#### Your goal
The data must be given again in full, with no line altered.

#### Data shown
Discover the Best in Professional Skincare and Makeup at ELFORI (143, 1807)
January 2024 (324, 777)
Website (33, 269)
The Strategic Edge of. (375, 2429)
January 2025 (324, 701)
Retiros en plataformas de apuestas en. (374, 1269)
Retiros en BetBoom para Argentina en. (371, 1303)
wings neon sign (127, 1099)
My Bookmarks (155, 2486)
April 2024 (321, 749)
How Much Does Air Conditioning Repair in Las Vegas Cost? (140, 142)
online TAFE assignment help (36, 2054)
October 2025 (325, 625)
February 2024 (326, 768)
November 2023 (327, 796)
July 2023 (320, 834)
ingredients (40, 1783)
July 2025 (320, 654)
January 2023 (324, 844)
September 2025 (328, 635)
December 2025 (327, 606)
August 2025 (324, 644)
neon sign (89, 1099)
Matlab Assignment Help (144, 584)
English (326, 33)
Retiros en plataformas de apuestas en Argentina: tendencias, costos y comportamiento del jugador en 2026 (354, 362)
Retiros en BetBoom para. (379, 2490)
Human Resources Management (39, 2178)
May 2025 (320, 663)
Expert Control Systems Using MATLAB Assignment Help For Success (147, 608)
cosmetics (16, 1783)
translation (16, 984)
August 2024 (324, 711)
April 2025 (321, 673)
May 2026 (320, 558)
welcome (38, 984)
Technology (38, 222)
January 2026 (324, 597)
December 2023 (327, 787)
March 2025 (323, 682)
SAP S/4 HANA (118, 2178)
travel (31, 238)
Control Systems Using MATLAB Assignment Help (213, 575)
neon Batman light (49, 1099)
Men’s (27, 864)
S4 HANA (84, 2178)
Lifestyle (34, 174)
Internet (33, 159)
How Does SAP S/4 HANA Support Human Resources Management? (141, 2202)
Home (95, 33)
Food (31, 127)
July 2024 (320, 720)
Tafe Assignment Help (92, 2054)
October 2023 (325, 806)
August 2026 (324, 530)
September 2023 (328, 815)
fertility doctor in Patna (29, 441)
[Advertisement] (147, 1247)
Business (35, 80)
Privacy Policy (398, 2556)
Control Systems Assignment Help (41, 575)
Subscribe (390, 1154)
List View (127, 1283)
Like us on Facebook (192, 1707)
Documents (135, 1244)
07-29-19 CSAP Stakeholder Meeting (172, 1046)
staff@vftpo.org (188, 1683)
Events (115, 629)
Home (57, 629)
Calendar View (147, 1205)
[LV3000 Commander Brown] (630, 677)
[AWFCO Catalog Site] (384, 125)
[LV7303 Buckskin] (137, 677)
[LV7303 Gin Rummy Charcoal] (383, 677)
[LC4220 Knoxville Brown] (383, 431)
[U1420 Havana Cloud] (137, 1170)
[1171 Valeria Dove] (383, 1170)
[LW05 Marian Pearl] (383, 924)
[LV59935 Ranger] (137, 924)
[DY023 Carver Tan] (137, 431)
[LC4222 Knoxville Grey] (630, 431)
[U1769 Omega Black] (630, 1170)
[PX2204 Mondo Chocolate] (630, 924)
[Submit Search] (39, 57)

#### Problem solution
Discover the Best in Professional Skincare and Makeup at ELFORI (143, 1807)
January 2024 (324, 777)
Website (33, 269)
The Strategic Edge of. (375, 2429)
January 2025 (324, 701)
Retiros en plataformas de apuestas en. (374, 1269)
Retiros en BetBoom para Argentina en. (371, 1303)
wings neon sign (127, 1099)
My Bookmarks (155, 2486)
April 2024 (321, 749)
How Much Does Air Conditioning Repair in Las Vegas Cost? (140, 142)
online TAFE assignment help (36, 2054)
October 2025 (325, 625)
February 2024 (326, 768)
November 2023 (327, 796)
July 2023 (320, 834)
ingredients (40, 1783)
July 2025 (320, 654)
January 2023 (324, 844)
September 2025 (328, 635)
December 2025 (327, 606)
August 2025 (324, 644)
neon sign (89, 1099)
Matlab Assignment Help (144, 584)
English (326, 33)
Retiros en plataformas de apuestas en Argentina: tendencias, costos y comportamiento del jugador en 2026 (354, 362)
Retiros en BetBoom para. (379, 2490)
Human Resources Management (39, 2178)
May 2025 (320, 663)
Expert Control Systems Using MATLAB Assignment Help For Success (147, 608)
cosmetics (16, 1783)
translation (16, 984)
August 2024 (324, 711)
April 2025 (321, 673)
May 2026 (320, 558)
welcome (38, 984)
Technology (38, 222)
January 2026 (324, 597)
December 2023 (327, 787)
March 2025 (323, 682)
SAP S/4 HANA (118, 2178)
travel (31, 238)
Control Systems Using MATLAB Assignment Help (213, 575)
neon Batman light (49, 1099)
Men’s (27, 864)
S4 HANA (84, 2178)
Lifestyle (34, 174)
Internet (33, 159)
How Does SAP S/4 HANA Support Human Resources Management? (141, 2202)
Home (95, 33)
Food (31, 127)
July 2024 (320, 720)
Tafe Assignment Help (92, 2054)
October 2023 (325, 806)
August 2026 (324, 530)
September 2023 (328, 815)
fertility doctor in Patna (29, 441)
[Advertisement] (147, 1247)
Business (35, 80)
Privacy Policy (398, 2556)
Control Systems Assignment Help (41, 575)
Subscribe (390, 1154)
List View (127, 1283)
Like us on Facebook (192, 1707)
Documents (135, 1244)
07-29-19 CSAP Stakeholder Meeting (172, 1046)
staff@vftpo.org (188, 1683)
Events (115, 629)
Home (57, 629)
Calendar View (147, 1205)
[LV3000 Commander Brown] (630, 677)
[AWFCO Catalog Site] (384, 125)
[LV7303 Buckskin] (137, 677)
[LV7303 Gin Rummy Charcoal] (383, 677)
[LC4220 Knoxville Brown] (383, 431)
[U1420 Havana Cloud] (137, 1170)
[1171 Valeria Dove] (383, 1170)
[LW05 Marian Pearl] (383, 924)
[LV59935 Ranger] (137, 924)
[DY023 Carver Tan] (137, 431)
[LC4222 Knoxville Grey] (630, 431)
[U1769 Omega Black] (630, 1170)
[PX2204 Mondo Chocolate] (630, 924)
[Submit Search] (39, 57)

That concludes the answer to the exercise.